# [Available data]
_ _ _
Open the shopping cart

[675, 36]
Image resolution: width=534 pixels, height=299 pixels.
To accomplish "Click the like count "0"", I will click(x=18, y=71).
_ _ _
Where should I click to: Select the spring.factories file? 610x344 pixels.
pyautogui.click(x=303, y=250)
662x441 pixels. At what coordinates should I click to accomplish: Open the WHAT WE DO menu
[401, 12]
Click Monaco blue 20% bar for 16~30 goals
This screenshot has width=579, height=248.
_ _ _
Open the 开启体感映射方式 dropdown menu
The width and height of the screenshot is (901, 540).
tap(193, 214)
_ _ _
# [Task brief]
Give back, exactly as written, the stretch from the line with "Where should I" through the line with "This screenshot has width=579, height=248.", and no other lines from the records above.

# [Response to the task]
Where should I click to: Select the spring.factories file? 610x344 pixels.
pyautogui.click(x=303, y=250)
662x441 pixels. At what coordinates should I click to accomplish: Open the WHAT WE DO menu
[401, 12]
Click Monaco blue 20% bar for 16~30 goals
This screenshot has width=579, height=248.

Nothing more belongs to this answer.